Social leaders are being killed, almost systematically, in front of all our eyes. However, we are focused on and talking about illegal interceptions that, despite being scandalous, are not leaving two dead per week.

Why are they being killed?

The attack on social leaders is triggered by the signing of the Peace Agreement between the government of Juan Manuel Santos and the former FARC guerrillas in December, 2016. When the FARC left the territories they controlled, a phenomenon known as “power vacuums” took place, where territories began to be disputed by different armed groups outside the law, responding to different interests, from large landowners and oligarchs, to criminal gangs and drug cartels.

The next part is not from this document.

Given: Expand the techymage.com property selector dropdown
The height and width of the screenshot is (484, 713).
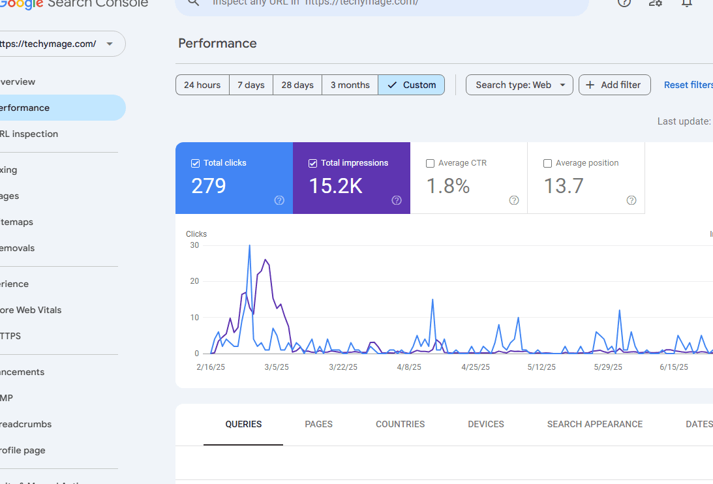Looking at the screenshot, I should point(109,44).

This is a well-known and studied phenomenon; however, it seems that the Colombian Government did not prepare sufficiently to face it and did not make itself present in the most significant power gaps in the country, such as the areas of Norte de Santander or Cauca.

In these regions, communities are interested in implementing what the Agreement said, such as the substitution and / or eradication of illegal crops and land titling. As different armed groups continue to try to maintain control of these lands, groups that are mostly at the service of drug trafficking interests, aim to prevent what communities have already started to do. So, threats and murders begin: any communities’ social leader that defies the interests of illegal armed groups, represents a threat to their business and must be eliminated, says the logic of these perverse interests. That is why the vast majority of homicides occur in municipalities with presence of illegal crops or with conflicts over land ownership.

It seems that the Colombian Government did not prepare sufficiently to face it and did not make itself present in the most significant power gaps in the country.

Who is killing them?

According to an investigation by SEMANA magazine and the same Attorney General's Office's data, most of the authors are paramilitary groups. Yes, those who, under the presidency of Álvaro Uribe, demobilized in 2006. It is worth noting that since 2006, no government has recognized the presence of paramilitary groups as such.

Although according to the Prosecutor's Office, more than 50% of the murder cases of social leaders have been clarified, it seems that the Government is focused on attacking the consequences and not the causes of this violence.

What social leaders live in Colombia is not only "painful", as is customary to say in this country accustomed to violence, but especially dark, scandalous, intolerable. But we Colombians forget these murders just as any other news fill the headlines.

Violence, which became part of our daily lives for so many decades, is now reluctant to abandon us: we are so used to it.